Numerical Integration using Simpson's 1/3 Rule
Program in Fortran 95
===================================================================================
!Program to find Integral of a function using Simpson's 1/3 rule
!LANGUAGE :: FORTRAN 95
!Compiler :: GNU Fortran
!===================================================================================
PROGRAM simpson1_3rd
INTEGER j,n
REAL x,upper,lower,I,summ,h
PRINT*,'PROGRAM TO FIND THE INTEGRAL OF 1/(1+X) BY SIMPSON''S 1/3 METHOD'
PRINT*,('-',j=1,65)
PRINT*,'Enter the lower limit'
READ*,lower
PRINT*,'Enter the upper limit'
READ*,upper
PRINT*,'Enter the no of intervals'
READ*,n
h=(upper-lower)/n
x=lower
summ=0
WRITE(*,10)
10 FORMAT (8X,"x",18x,"f(x)")
WRITE(*,*)('-',j=1,32)
DO j=0,n
IF ((j.EQ.0).OR.(j.EQ.n)) THEN
summ=summ+func(x)
ELSE IF (MOD(j,2).NE.0) THEN
summ=summ+(4*func(x))
ELSE IF (MOD(j,2).EQ.0) THEN
summ=summ+(2*func(x))
END IF
PRINT*,x,' ',func(x)
x=x+h
END DO
I=h*summ/3
PRINT*,'Integral is : ',I
STOP
END PROGRAM
!------------------FUNCTION SUBPROGRAM----------------
REAL FUNCTION func(x1)
func=1/(1+x1)
RETURN
END
------------------------------OUTPUT-----------------------------
PROGRAM TO FIND THE INTEGRAL OF 1/(1+X) BY SIMPSON'S 1/3 METHOD
-----------------------------------------------------------------
Enter the lower limit
0
Enter the upper limit
1
Enter the no of intervals
10
x f(x)
--------------------------------
0.00000000 1.00000000
0.100000001 0.909090936
0.200000003 0.833333313
0.300000012 0.769230783
0.400000006 0.714285731
0.500000000 0.666666687
0.600000024 0.625000000
0.700000048 0.588235259
0.800000072 0.555555522
0.900000095 0.526315749
1.00000012 0.499999970
Integral is : 0.693150222
Program in C
==================================================================================================
Program to find Integral of a function using Simpson's 1/3 rule
LANGUAGE :: C
Compiler :: GNU GCC
Program By:: G.R. Mohanty , www.numericalmethods.in
==================================================================================================
#include <stdio.h>
float func(float x) {
return 1.0/(1.0 + x);
}
int main() {
int j, n;
float x, upper, lower, I, summ, h;
printf("PROGRAM TO FIND THE INTEGRAL OF 1/(1+X) BY SIMPSON'S 1/3 METHOD\n");
for (j = 1; j <= 65; j++) {
printf("-");
}
printf("\n");
printf("Enter the lower limit: ");
scanf("%f", &lower);
printf("Enter the upper limit: ");
scanf("%f", &upper);
printf("Enter the number of intervals: ");
scanf("%d", &n);
h = (upper - lower)/n;
x = lower;
summ = 0.0;
/*Simpson's 1/3 Rule Calculation: Uses a loop to apply Simpson's 1/3 rule.
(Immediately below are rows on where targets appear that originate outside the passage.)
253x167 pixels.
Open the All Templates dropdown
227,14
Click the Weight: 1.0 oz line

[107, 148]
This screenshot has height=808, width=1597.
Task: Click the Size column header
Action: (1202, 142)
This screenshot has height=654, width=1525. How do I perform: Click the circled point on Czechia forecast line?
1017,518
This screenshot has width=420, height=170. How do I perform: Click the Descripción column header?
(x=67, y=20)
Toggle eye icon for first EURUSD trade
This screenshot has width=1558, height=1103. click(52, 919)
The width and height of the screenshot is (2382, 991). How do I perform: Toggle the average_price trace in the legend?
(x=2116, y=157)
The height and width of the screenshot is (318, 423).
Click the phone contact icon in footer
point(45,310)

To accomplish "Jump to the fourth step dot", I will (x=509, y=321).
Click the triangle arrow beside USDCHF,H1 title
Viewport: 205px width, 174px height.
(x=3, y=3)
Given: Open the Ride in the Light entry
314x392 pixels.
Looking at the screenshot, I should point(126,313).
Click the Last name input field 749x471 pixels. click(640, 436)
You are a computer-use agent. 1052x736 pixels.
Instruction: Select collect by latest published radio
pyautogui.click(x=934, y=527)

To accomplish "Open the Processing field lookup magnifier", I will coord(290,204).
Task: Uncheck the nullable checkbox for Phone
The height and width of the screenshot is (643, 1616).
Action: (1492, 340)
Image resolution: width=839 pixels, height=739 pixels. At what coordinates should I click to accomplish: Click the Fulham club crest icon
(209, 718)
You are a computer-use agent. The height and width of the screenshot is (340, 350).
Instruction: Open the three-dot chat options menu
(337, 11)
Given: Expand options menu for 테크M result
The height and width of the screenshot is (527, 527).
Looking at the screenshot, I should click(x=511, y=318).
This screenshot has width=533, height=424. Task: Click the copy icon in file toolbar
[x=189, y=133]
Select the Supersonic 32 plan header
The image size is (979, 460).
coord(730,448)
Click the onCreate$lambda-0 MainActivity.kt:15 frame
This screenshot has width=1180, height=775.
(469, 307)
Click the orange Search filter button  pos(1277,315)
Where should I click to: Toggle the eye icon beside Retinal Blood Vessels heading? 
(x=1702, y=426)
Depending on whether j is at the boundaries (j == 0 or j == n) or is odd/even,
it adds func(x) multiplied by appropriate coefficients (1, 4, or 2) to summ.*/
printf("\nx f(x)\n");
for (j = 0; j <= n; j++) {
if (j == 0 || j == n) {
summ += func(x);
} else if (j % 2 != 0) {
summ += 4*func(x);
} else {
summ += 2*func(x);
}
printf("%8.6f %8.6f\n", x, func(x));
x += h;
}
I = h*summ/3.0;
printf("\nIntegral is : %8.6f\n", I);
return 0;
}
========================= OUTPUT ============================
PROGRAM TO FIND THE INTEGRAL OF 1/(1+X) BY SIMPSON'S 1/3 METHOD
-----------------------------------------------------------------
Enter the lower limit: 0
Enter the upper limit: 1
Enter the number of intervals: 10
x f(x)
0.000000 1.000000
0.100000 0.909091
0.200000 0.833333
0.300000 0.769231
0.400000 0.714286
0.500000 0.666667
0.600000 0.625000
0.700000 0.588235
0.800000 0.555556
0.900000 0.526316
1.000000 0.500000
Integral is : 0.693252
Program in Scilab
======================================================================
Program to find Integral of a function using Simpson's 1/3 rule
LANGUAGE : SCILAB
Program By:: G.R. Mohanty , www.numericalmethods.in
=======================================================================
function f = func(x)
f = 1/(1+x);
endfunction
printf("PROGRAM TO FIND THE INTEGRAL OF 1/(1+X) BY SIMPSON''S 1/3 METHOD\n");
printf("----------------------------------------------------------------");
lower = input("Enter the lower limit:");
upper = input("Enter the upper limit:");
n = input("Enter the number of intervals:");
h = (upper-lower)/n;
x = lower;
summ = 0.0;
disp("x f(x)");
for j = 0:n
if (j == 0 | j == n) then
summ = summ + func(x);
elseif modulo(j,2) <> 0 then
summ = summ + 4*func(x);
else
summ = summ + 2*func(x);
end
printf("%8.6f %8.6f\n", x, func(x));
x = x + h;
end
I = h*summ/3.0;
printf("Integral is :%f ",I);
========================= OUTPUT ============================
PROGRAM TO FIND THE INTEGRAL OF 1/(1+X) BY SIMPSON'S 1/3 METHOD
----------------------------------------------------------------
Enter the lower limit:0
Enter the upper limit:1
Enter the number of intervals:10
"x f(x)"
0.000000 1.000000
0.100000 0.909091
0.200000 0.833333
0.300000 0.769231
0.400000 0.714286
0.500000 0.666667
0.600000 0.625000
0.700000 0.588235
0.800000 0.555556
0.900000 0.526316
1.000000 0.500000
Integral is :0.693150
PROGRAM simpson1_3rd
INTEGER j,n
REAL x,upper,lower,I,summ,h
PRINT*,'PROGRAM TO FIND THE INTEGRAL OF 1/(1+X) BY SIMPSON''S 1/3 METHOD'
PRINT*,('-',j=1,65)
PRINT*,'Enter the lower limit'
READ*,lower
PRINT*,'Enter the upper limit'
READ*,upper
PRINT*,'Enter the no of intervals'
READ*,n
h=(upper-lower)/n
x=lower
summ=0
WRITE(*,10)
10 FORMAT (8X,"x",18x,"f(x)")
WRITE(*,*)('-',j=1,32)
DO j=0,n
IF ((j.EQ.0).OR.(j.EQ.n)) THEN
summ=summ+func(x)
ELSE IF (MOD(j,2).NE.0) THEN
summ=summ+(4*func(x))
ELSE IF (MOD(j,2).EQ.0) THEN
summ=summ+(2*func(x))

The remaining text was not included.